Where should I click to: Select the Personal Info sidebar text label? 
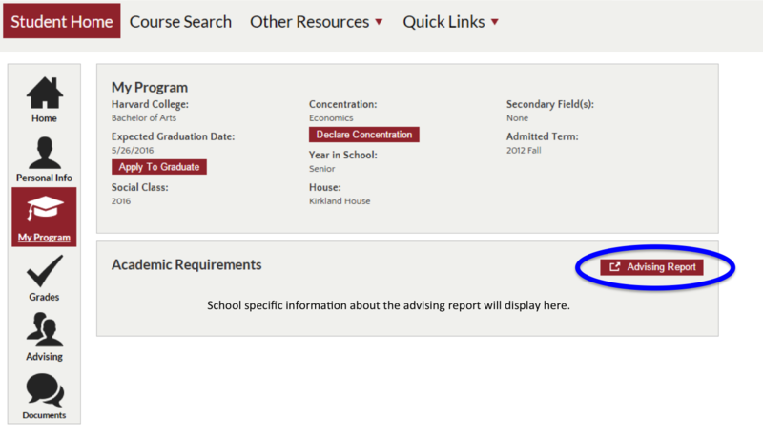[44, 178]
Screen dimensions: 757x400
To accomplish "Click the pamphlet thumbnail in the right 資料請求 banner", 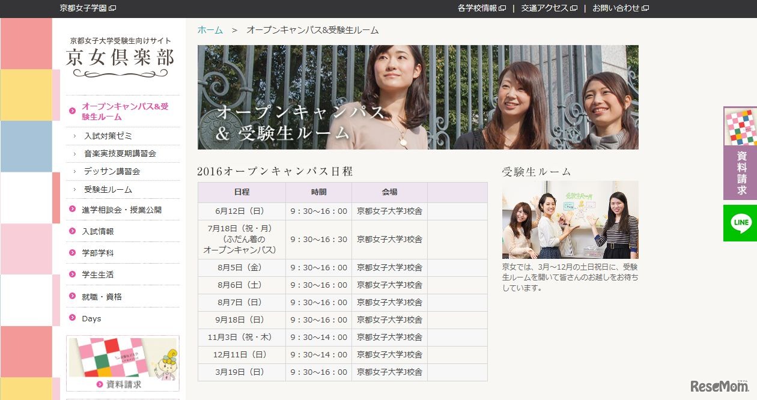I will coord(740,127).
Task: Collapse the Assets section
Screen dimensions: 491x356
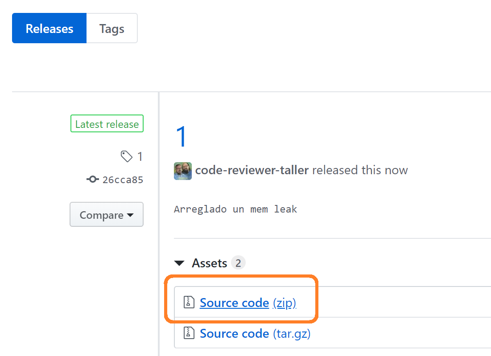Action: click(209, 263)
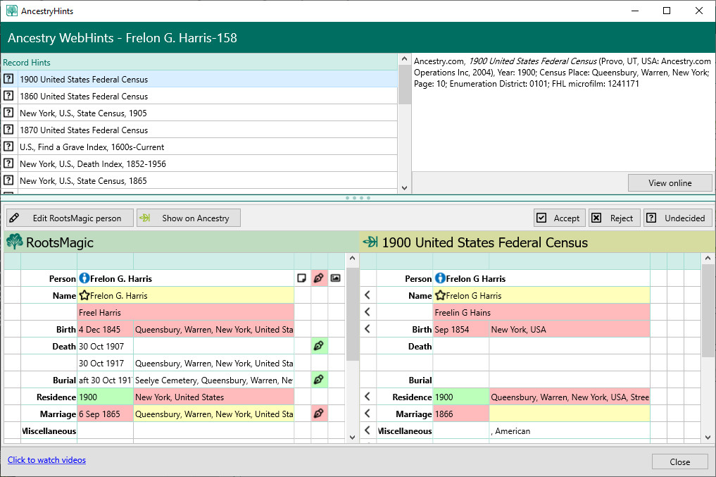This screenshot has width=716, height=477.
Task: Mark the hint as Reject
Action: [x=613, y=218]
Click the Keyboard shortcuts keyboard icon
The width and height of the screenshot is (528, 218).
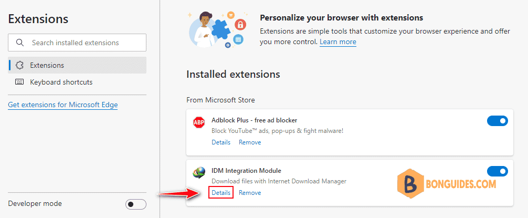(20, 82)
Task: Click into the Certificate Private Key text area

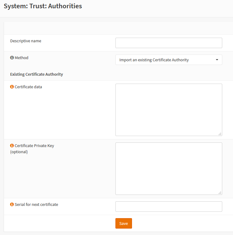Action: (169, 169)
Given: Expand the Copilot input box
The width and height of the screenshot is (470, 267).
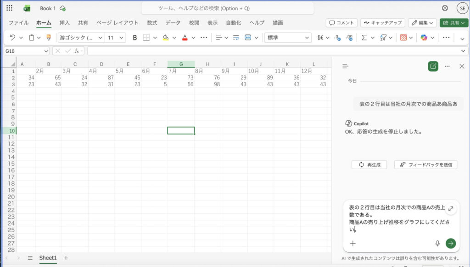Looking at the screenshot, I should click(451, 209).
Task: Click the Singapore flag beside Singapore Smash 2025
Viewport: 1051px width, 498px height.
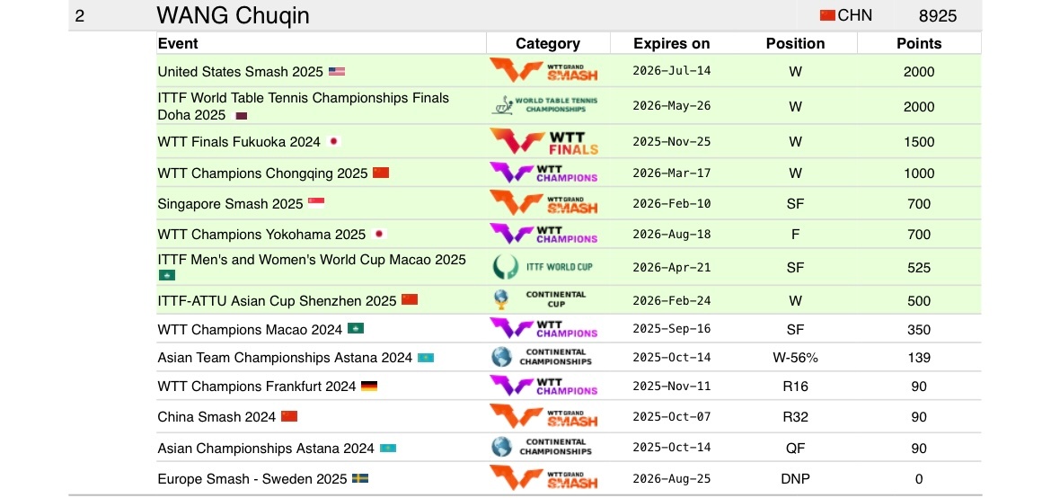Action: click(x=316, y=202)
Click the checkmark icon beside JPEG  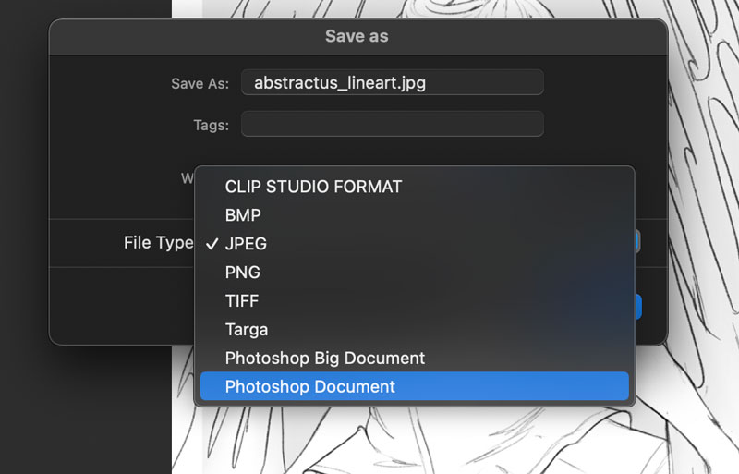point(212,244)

==*==

(TRY IT)
Starting at the line above with "Screen dimensions: 491x356", output every line exactly up to and including the line with "Given: Expand the Copilot input box", but none of the pictures.

(ANSWER)
Screen dimensions: 491x356
Action: click(209, 263)
This screenshot has width=716, height=477.
Task: Mark the hint as Reject
Action: [x=613, y=218]
Click the Keyboard shortcuts keyboard icon
The width and height of the screenshot is (528, 218).
(20, 82)
Task: Click into the Certificate Private Key text area

Action: (169, 169)
Given: Expand the Copilot input box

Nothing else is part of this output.